**Given records**
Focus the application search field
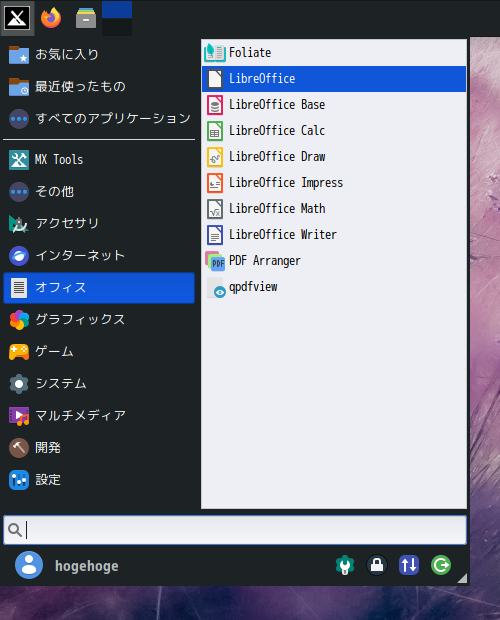This screenshot has width=500, height=620. tap(235, 530)
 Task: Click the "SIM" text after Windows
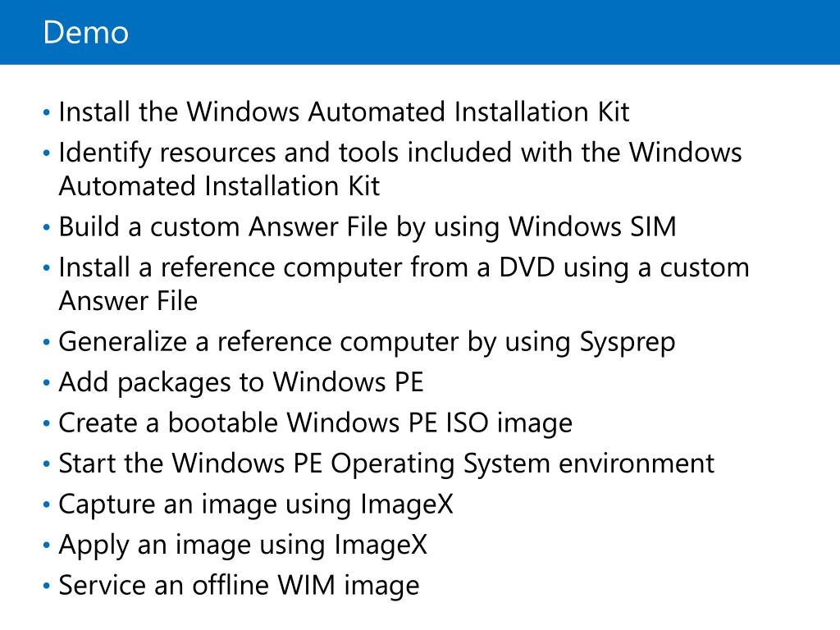[652, 226]
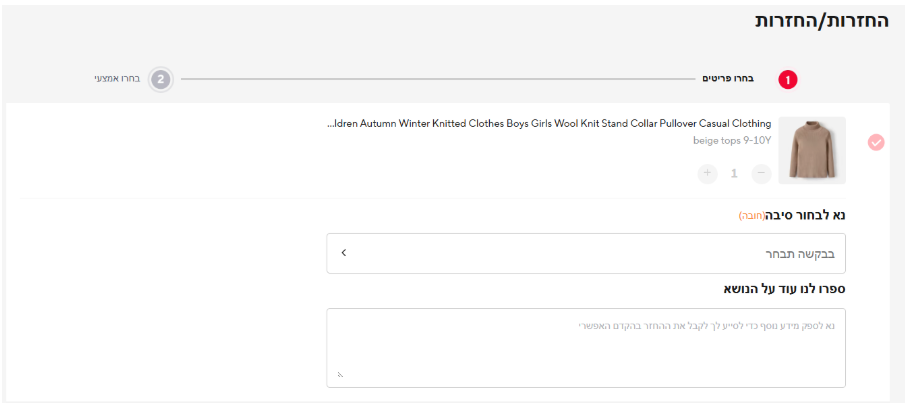Click the chevron arrow in reason dropdown
This screenshot has width=905, height=403.
click(x=343, y=253)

**Work item**
Once the pictures are set aside, give the rest of the listing again exactly.

**Exercise response**
Focus the application search field
This screenshot has width=500, height=620. tap(235, 530)
 Task: Click the "SIM" text after Windows
[652, 226]
Click the chevron arrow in reason dropdown
This screenshot has width=905, height=403.
click(x=343, y=253)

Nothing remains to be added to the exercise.